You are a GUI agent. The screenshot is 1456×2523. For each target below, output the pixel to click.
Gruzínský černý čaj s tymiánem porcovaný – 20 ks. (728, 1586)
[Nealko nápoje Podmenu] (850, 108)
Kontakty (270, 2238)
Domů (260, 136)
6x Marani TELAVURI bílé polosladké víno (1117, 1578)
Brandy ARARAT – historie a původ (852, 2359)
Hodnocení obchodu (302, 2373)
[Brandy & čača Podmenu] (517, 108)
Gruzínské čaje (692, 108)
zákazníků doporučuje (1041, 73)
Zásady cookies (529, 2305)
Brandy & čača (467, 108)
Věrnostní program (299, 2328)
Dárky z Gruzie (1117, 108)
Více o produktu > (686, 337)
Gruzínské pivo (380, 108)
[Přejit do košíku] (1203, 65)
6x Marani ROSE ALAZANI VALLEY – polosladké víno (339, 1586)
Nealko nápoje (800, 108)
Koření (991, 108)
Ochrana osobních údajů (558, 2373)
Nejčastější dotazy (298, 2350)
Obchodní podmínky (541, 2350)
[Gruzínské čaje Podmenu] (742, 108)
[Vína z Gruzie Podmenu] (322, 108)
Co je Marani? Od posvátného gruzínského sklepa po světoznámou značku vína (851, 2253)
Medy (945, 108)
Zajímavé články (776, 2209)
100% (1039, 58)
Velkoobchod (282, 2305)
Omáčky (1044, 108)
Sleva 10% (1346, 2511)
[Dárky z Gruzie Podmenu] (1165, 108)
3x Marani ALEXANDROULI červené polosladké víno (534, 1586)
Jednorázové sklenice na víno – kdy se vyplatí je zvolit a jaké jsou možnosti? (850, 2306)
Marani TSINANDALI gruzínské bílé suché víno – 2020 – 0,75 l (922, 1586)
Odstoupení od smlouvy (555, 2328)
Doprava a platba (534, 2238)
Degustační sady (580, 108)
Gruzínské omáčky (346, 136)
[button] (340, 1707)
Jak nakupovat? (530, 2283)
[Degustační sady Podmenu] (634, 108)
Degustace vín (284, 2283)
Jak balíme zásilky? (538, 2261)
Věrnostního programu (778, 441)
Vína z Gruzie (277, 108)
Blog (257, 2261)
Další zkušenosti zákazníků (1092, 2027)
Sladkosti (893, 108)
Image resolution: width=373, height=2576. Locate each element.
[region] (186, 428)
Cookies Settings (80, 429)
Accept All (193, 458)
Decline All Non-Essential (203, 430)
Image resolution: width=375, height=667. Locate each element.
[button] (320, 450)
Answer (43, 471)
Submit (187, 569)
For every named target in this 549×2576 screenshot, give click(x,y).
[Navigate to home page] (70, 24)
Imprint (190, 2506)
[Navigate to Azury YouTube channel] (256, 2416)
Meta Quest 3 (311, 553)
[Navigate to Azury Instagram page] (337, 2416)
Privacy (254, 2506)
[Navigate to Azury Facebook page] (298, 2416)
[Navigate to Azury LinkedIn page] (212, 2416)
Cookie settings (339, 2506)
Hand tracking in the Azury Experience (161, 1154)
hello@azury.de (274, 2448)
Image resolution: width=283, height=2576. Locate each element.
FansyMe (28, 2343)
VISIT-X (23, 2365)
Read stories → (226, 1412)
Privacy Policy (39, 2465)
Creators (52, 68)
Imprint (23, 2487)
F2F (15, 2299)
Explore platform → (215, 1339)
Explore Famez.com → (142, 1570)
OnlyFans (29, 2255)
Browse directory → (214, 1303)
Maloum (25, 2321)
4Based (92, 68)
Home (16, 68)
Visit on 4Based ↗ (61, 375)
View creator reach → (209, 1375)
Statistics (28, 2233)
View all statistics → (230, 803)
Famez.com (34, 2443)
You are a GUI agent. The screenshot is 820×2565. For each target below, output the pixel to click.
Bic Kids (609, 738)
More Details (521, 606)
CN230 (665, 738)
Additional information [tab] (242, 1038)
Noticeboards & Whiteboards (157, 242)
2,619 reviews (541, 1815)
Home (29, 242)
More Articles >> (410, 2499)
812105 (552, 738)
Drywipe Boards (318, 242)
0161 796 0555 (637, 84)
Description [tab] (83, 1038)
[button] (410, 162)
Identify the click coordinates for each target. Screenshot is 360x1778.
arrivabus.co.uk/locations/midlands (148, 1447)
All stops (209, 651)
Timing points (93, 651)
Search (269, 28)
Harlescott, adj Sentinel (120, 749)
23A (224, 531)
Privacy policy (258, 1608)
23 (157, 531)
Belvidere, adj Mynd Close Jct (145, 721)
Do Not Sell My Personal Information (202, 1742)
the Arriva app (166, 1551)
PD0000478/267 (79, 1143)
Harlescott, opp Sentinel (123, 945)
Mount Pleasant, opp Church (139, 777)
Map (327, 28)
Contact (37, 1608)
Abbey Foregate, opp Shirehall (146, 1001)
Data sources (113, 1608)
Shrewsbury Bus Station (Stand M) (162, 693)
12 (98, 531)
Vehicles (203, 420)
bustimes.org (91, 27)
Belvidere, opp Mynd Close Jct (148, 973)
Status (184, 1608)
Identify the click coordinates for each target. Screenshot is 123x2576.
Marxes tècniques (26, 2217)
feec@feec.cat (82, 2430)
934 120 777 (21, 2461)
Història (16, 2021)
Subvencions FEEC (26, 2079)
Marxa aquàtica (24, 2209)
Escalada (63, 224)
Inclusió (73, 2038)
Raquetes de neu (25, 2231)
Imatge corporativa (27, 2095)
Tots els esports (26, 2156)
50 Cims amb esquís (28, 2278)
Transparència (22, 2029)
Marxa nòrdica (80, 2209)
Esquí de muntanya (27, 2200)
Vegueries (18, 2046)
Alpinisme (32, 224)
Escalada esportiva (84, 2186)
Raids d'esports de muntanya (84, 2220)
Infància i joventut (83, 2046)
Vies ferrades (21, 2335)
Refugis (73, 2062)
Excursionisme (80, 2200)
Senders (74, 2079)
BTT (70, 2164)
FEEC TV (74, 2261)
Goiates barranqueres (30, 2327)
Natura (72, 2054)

## ACTIVITY
A copy of each line in the data above that holds the string "Locate" is needed.

## FINISHED EXERCISE
Image resolution: width=373, height=2576. Locate each element.
Image resolution: width=375, height=667. Locate each element.
Image resolution: width=283, height=2576. Locate each element.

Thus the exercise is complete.